[Records for locating described items]

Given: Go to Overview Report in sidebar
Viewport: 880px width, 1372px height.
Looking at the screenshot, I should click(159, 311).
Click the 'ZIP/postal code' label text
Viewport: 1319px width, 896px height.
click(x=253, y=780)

TASK PROMPT: Output every one of the entries above again, reproducing each line without changing a single character.

WRITTEN RESPONSE:
Given: Go to Overview Report in sidebar
Viewport: 880px width, 1372px height.
Looking at the screenshot, I should click(159, 311).
Click the 'ZIP/postal code' label text
Viewport: 1319px width, 896px height.
click(x=253, y=780)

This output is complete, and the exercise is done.